RENATA CORDEIRO disse...

Esta obra é um verdadeiro tributo a Dali, bem ao seu estilo. Eu a pus no meu Blog, com mais 3. Mas preciso saber o nome das obras. Pode me fornecer?
Um beijo,
Renata Cordeiro

MARTHA THORMAN VON MADERS disse...

Parabéns pelo belo texto.É uma obra de arte ,assim como teu desenho. Quanto a Dali, acredito que ele teria um blog muito parecido com o seu.Um grande abraço

RENATA CORDEIRO disse...

Sr. do Vale:
Acho que vc fez uma pequena confusão no nome das obras. Vá lá ver se agora está certo, pois dei uma ajeitada.
Abraços,
Renata

Cristiana Fonseca disse...

Uauuuuuuuuuu!!!
Que posso dizer, vejo diante de meus olhos uma obra, daquelas que vc não consegue desviar o olhar.
Incrível postagem,o texto do Sérgio e a tua obra uniram-se em sinfonia. Parabéns a esta bela parceria.
Beijos,
Cris

Anônimo disse...

Ei, meu velho...
..nossa!! tua pintura parece mais viva do que nunca!! o fundo do blog sempre foi preto?
...sei lá...coisas de Dalí!!!

Abração!!!!

Vanuza Pantaleão disse...

Boa noite, amigo!
Títulos já colocados, mas a gripe continua.Deixa pra lá! A vit.C vai dar conta dela.
Visitei a Cris e andei falando umas coisas: poderíamos fazer uma "vernissagem virtual" com vocês e outros bons que andam por aqui? Com direito a textos do Sérgio que tanto admiro, enfim, uma festa? Mas, sem essa de conseguir comentários nas costas de ninguém...Deu pra entender? Quebrarmos um pouco esse individualismo imposto pelo sistema.

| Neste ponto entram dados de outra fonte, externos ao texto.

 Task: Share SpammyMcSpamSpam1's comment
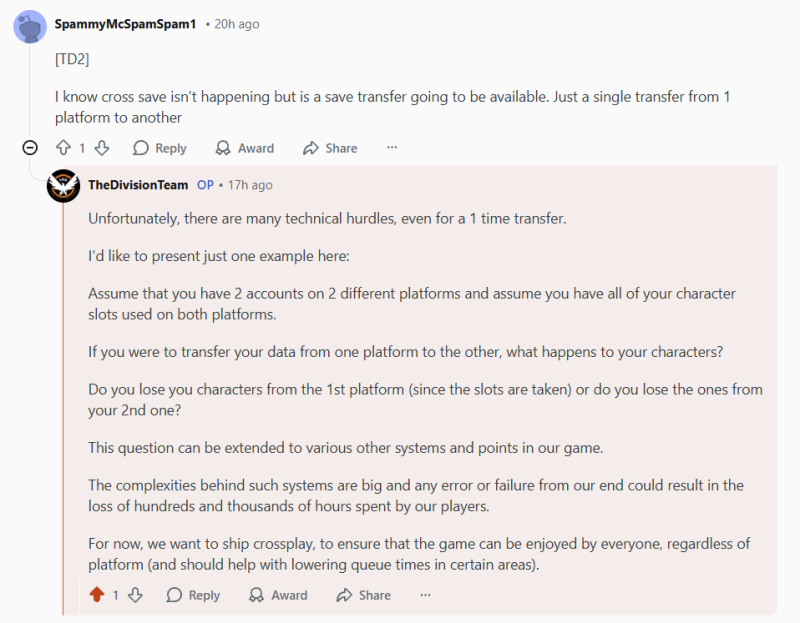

Uma idéia apenas, depois de meditar me diga o que achou, OK? Aguardando com expectativa sua nova criação.Beijos, Van

carlos miranda (betomelodia) disse...

Olá.
Creio que mesmo Dali tendo um blog quando vivo era, não superaria o seu em maestria e criatividade.
Vi e revi suas postagens e a cada visita, mais me surpreendo,mais admiro seu trabalho.
Penso sériamente, com sua devida autorização, divulgá-lo em meu blog.

Abraços, amigo, e parabéns por sua Arte.